Artículo en Inglés | MEDLINE | ID: mdl-29662686

RESUMEN

BACKGROUND: The Community Healthy Activities Model Program for Seniors (CHAMPS) survey, summarized into weekly caloric expenditures, is a common physical activity (PA) assessment tool among older adults. Specific types of PA reported in the CHAMPS have not been systematically analyzed. We applied latent class analysis to identify the patterns of PA among sedentary older adults with diabetes reported in the CHAMPS survey.

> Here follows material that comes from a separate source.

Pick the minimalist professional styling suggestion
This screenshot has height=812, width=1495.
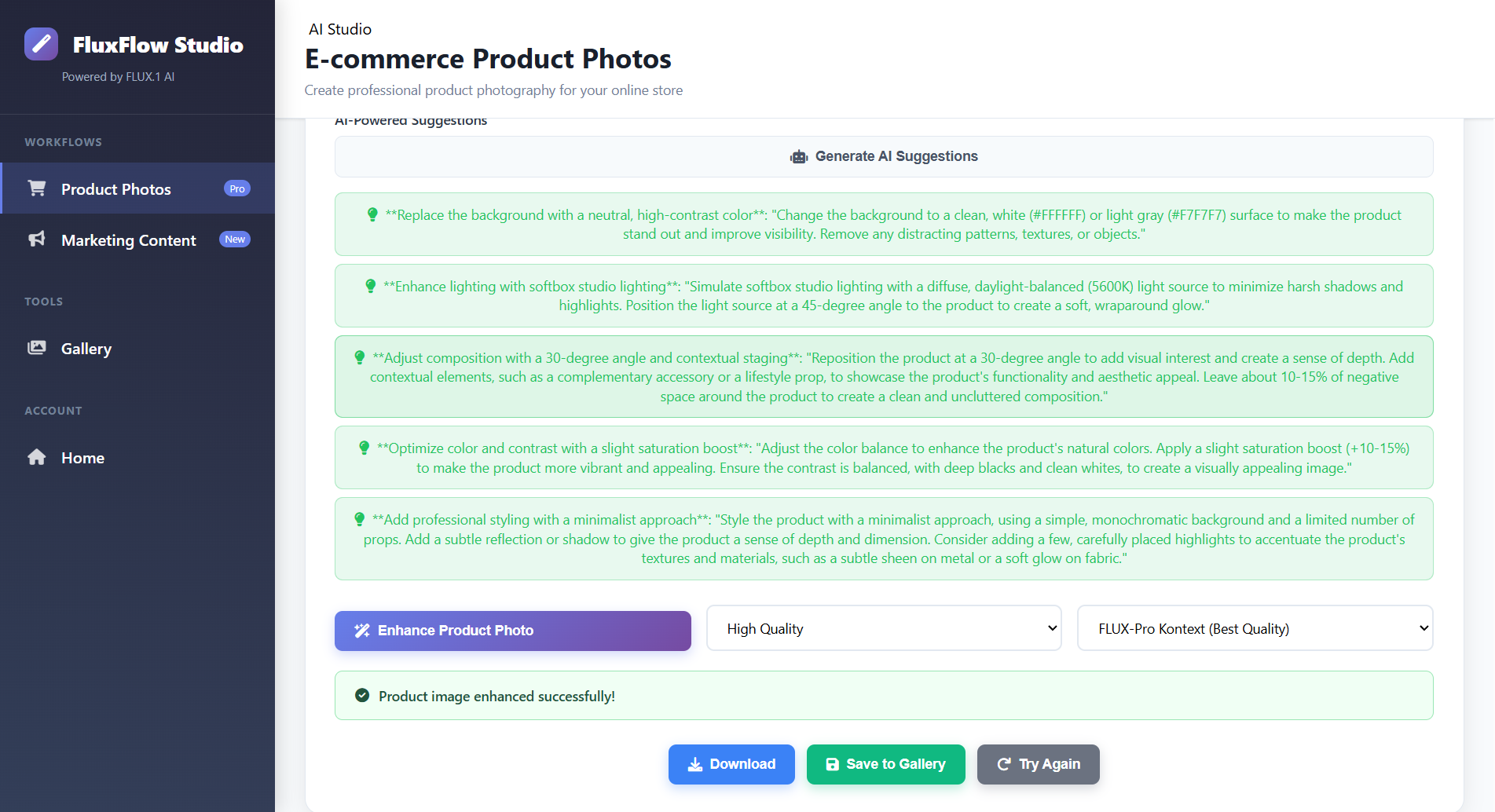click(884, 539)
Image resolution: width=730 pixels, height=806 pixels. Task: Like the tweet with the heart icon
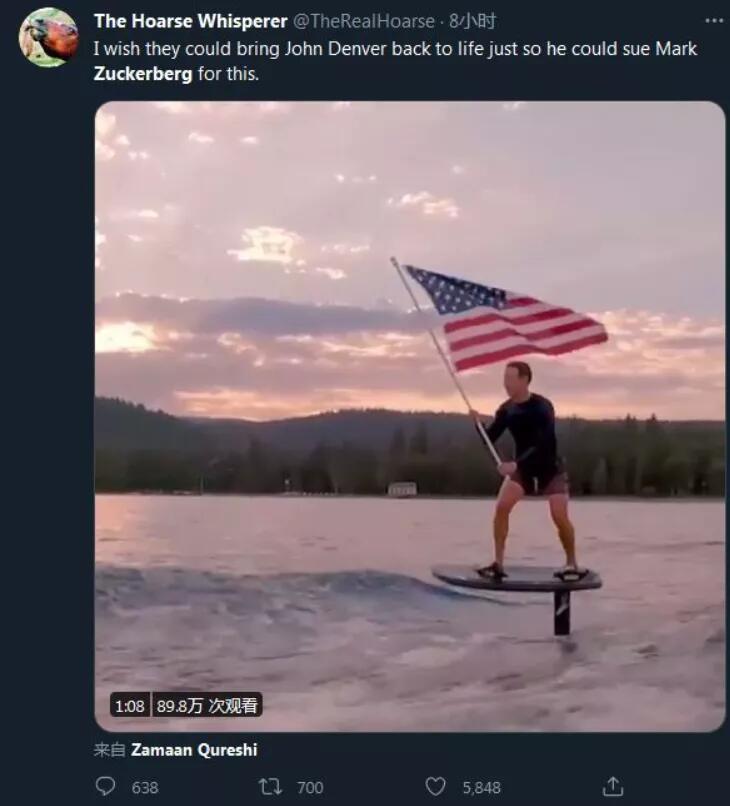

METHODS: Latent class models of PA were identified using the CHAMPS survey data reported by 115 individuals aged ≥60 years with type 2 diabetes whom volunteered for a clinical study of PA. Multinomial logistic regression was used to assess independent predictors of a specific latent class, including age, sex, and performance in physical function tests. RESULTS: Ninety-three percent of the participants were classified into 3 latent classes. Participants in latent class 1 (60.9%) primarily reported domestic-focused activities. Participants in latent class 2 and 3 (19.5% and 19.6%, respectively) reported domestic-focused activities, in addition to leisure-time physical activities and structured exercise activities. Latent class 1, with more women than men (73% vs.27%), had the lowest caloric expenditure, whereas class 3, with fewer women than men (28% vs. 72%), had the highest caloric expenditure (all p < 0.001). Latent class 2 had the fastest Timed-Up- and Go (7.65 ± 1.28 s; p = 0.03). CONCLUSIONS: Individual PA response in CHAMPS can be categorized using latent class models into meaningful patterns which can inform PA interventions. Customized PA programs should consider the heterogeneity of the activities among sedentary older adults. TRIAL REGISTRATION: ClinicalTrials.gov Identifier NCT00344240; retrospectively registered 23 June 2006.